А для подлого народу в сторонке сорокоуша готова. Народу немало, а винцо всякому противно, как нищему гривна: по малом времени бочку опростают.

Ковры на поляне расстелют, господа обедать на них усядутся, князь Алексей Юрьич в середке. Сначала о поле речь ведут, каждый собакой своей похваляется, об лошадях спорят, про прежние случаи рассказывают. Один хорошо сморозит, другой лучше того, а как князь начнет, так всех за пояс заткнет… Иначе и быть нельзя; испокон веку заведено, что самый праведный человек на охоте что ни скажет, то соврет.

– Нет, – молвил князь Алексей Юрьич, – вот у меня лошадь была, так уж конь. Аргамак персидский, настоящий персидский. Кабинет-министр Волынский, когда еще в Астрахани губернатором был, в презент мне прислал. Видел ты у меня его, честный отче?

– А какой же это аргамак? Что-то не помню я у тебя, князь Алексей, такого.

– Э! нашел я спросить кого, точно не знаю, что ты до седых волос в недорослях состоишь и Питера, как черт ладану, боишься… Так вот аргамак был. Каковы были кони у герцога курляндского, и у того такого аргамака не бывало. Приставал не один раз курляндчик ко мне, подари да подари ему аргамака, а не то бери за него, сколь хочешь.

– Что же, продали, князь? – спросил Суматев, Сергей Осипыч, тоже барин большой.

– Эх, ты, голова с мозгом! Барышник, что ли, я конский, аль цыган какой, что стану лошадьми торговать? В курляндском герцогстве тридцать четыре мызы за аргамака мне владеющий герцог давал, да я и то не уступил. А когда регентом стал, фельдмаршалом хотел меня за аргамака того сделать, – я не отдал.

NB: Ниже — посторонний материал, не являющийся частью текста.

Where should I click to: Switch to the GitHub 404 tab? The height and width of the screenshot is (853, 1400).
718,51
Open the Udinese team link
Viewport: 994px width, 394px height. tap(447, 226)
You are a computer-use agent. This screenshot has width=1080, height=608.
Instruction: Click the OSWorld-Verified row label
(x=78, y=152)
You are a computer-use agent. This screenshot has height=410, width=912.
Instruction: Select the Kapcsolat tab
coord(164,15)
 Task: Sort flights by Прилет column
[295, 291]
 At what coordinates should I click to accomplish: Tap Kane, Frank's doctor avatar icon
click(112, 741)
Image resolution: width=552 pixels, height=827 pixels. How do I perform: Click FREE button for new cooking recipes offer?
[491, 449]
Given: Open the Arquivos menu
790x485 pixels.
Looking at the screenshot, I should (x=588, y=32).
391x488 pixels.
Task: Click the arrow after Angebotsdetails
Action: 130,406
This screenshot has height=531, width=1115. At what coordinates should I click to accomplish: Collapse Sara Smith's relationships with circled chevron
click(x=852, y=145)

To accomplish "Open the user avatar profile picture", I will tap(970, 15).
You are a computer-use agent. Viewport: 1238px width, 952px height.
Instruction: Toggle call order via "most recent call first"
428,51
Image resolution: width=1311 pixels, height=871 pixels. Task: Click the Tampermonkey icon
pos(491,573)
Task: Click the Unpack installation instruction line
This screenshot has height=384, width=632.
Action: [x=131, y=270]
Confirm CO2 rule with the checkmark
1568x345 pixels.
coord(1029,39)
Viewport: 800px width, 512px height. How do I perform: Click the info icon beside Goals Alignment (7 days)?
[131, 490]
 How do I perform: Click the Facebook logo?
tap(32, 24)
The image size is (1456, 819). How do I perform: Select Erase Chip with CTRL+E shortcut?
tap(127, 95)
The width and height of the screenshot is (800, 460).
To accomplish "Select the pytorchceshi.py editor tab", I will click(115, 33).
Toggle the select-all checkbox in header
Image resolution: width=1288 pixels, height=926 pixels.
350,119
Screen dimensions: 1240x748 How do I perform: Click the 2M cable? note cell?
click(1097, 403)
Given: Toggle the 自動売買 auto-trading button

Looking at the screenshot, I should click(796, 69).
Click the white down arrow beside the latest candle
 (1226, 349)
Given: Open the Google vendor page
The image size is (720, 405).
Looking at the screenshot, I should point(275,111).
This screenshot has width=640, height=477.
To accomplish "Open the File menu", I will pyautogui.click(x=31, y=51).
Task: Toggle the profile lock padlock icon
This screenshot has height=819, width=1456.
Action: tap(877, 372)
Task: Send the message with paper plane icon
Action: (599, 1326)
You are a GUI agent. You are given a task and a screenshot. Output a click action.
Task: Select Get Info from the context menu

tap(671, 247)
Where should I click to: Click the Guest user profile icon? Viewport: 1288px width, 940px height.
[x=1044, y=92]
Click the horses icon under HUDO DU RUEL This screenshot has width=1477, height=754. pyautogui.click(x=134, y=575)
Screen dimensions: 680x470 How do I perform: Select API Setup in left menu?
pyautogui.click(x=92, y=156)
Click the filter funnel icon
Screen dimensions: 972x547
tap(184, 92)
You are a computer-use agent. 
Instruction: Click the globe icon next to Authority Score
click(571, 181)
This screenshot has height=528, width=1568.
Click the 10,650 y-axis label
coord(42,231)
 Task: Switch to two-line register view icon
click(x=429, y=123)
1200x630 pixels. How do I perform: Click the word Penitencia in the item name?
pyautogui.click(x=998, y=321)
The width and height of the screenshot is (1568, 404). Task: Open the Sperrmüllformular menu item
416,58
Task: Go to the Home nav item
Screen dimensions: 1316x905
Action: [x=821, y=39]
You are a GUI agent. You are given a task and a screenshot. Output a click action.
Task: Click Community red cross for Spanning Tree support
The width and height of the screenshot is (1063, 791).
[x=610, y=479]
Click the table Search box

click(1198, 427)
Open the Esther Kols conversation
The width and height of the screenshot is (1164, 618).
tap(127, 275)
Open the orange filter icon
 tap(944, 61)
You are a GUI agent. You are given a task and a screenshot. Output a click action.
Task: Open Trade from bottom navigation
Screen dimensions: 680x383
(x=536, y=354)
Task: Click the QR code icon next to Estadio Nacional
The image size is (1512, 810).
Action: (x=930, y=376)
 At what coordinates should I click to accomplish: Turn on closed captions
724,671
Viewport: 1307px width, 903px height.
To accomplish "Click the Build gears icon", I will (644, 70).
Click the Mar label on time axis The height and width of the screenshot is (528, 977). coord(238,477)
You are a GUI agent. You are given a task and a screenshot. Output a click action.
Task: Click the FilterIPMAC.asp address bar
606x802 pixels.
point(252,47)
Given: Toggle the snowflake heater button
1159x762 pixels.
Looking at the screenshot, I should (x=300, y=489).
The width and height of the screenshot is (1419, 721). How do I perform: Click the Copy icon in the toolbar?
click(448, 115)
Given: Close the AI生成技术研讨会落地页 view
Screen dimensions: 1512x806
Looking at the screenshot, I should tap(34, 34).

– Ну уж и фельдмаршалом! – усмехнулся Иван Сергеич.

– Да ты молчи, лысый черт, коли тебя не спрашивают. Знаешь, что во многоглаголании несть спасения, потому и молчи… Просидел век свой в деревне, как таракан за печью, так все тебе в диковину… Что за невидаль такая фельдмаршал?.. Не бог знает что!.. Захотел бы фельдмаршалом быть, двадцать бы раз был. Не хочу да и все.

– Полно-ка ты, князь Алексей. Ну что городишь? Слушать даже тошно… Ну как бы ты стал полки-то водить, когда ни в единой баталии не был.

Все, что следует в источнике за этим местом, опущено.